What You Need To Know:
Just two vulgarities; a few "naturalistic" skinny-dipping scenes with brief rear male nudity
A CRY IN THE WILD tells the story of a 13-year-old boy marooned in the northern wilderness and forced to fend for himself. It harkens back to the days of the family matinee and is a solid well-crafted feature that should appeal to children up to the early teens, while also providing entertainment for mom, pop, grandma, and grandpa.
We first meet Brian Robeson being outfitted by his mother for a trip to visit his divorced father in a distant northern oil field. Brian is dispatched in a single engine plane to spend the summer with his father in Canada, but the pilot has a heart attack as he flies over the vast uncharted wilderness.
In a surprisingly adept action sequence, Brian crash lands the plane in a lake and swims to shore, saving only the hatchet that his mother bought for him. Out of necessity, Brian experiments with various food stuffs, vomiting up inedible berries until, copying the action of a black bear, he supplants his meager diet of raspberries with squirming grubs and worms.
As days pass, Brian uses his ingenuity to fish, make fires and even build a crude shelter after his cave is invaded by raccoons and porcupines. His greatest danger, though, is the bear with whom he has a bloody fight to the finish when it comes to reclaim its den.
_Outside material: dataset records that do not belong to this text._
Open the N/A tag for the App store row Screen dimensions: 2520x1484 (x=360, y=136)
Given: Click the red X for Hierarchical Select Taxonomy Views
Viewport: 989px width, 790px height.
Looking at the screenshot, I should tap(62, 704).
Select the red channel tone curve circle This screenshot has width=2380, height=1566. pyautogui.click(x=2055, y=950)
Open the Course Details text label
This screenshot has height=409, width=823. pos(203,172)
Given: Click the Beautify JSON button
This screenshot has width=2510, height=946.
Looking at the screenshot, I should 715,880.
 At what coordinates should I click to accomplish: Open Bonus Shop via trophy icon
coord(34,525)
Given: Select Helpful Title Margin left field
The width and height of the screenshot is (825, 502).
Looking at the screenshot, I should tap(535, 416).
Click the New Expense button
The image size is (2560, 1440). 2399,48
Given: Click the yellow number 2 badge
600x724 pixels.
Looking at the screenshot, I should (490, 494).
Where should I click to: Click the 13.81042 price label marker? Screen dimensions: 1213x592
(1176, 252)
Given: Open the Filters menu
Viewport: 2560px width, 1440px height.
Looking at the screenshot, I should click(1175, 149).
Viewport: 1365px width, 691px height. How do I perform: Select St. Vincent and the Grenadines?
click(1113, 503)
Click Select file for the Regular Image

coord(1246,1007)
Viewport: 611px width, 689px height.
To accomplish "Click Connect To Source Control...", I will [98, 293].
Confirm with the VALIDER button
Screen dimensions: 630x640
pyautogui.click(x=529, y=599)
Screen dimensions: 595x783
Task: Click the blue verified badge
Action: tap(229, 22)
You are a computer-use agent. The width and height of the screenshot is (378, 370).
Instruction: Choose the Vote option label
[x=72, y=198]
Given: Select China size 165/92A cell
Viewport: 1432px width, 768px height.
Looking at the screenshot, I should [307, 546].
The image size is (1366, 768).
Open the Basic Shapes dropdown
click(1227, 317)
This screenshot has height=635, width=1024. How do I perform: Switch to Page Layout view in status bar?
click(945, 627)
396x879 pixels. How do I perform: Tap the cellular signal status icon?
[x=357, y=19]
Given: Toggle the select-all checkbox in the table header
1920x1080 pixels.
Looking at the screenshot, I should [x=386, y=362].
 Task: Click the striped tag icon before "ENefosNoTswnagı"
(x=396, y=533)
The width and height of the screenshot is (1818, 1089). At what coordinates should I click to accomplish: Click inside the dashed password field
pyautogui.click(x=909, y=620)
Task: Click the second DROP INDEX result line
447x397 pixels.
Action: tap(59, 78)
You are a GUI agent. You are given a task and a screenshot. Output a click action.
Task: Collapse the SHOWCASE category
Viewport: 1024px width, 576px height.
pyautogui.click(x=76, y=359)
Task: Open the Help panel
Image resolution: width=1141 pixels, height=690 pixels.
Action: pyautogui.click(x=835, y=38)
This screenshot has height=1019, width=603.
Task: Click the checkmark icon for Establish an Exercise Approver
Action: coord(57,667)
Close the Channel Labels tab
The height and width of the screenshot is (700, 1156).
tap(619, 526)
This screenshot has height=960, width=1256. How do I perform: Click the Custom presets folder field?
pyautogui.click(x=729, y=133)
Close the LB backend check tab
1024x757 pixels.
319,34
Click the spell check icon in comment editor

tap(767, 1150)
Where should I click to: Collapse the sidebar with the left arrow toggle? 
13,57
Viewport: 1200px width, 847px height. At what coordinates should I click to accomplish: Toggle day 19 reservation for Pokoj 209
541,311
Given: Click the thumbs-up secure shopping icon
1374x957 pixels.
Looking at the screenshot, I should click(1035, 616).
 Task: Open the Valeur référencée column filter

Along with the action, Brian has dreams and flashbacks to the time when he witnessed the wifely adultery that led to the breakup of his parents’ marriage and family’s disintegration. The devastating effects of marital infidelity and divorce on children are powerfully shown, clearly revealing Brian’s present emotions and deepening our understanding of Brian’s inner resources. Unfortunately, a positive parental role model or a resolution of the divorce is never presented.
Finally, a storm lifts the crashed plane to the surface of the lake, and Brian paddles out to fetch the craft’s survival kit. There are some gruesome make-up effects with the decomposing pilot who is still in the cabin.
The scenery of the trackless northern wilderness is beautiful. Much of the camera work is reminiscent of 1989’s THE BEAR. There is a somewhat bloody fight with the bear, but for the most part, A CRY IN THE WILD is good family entertainment. Though Brian goes “skinny-dipping” and is shown briefly nude from the rear, it is really not offensive, since the film is more concerned showing how Brian uses his ingenuity to fashion together a bow and arrow and a spear. A slight caution is issued for a few obscenities.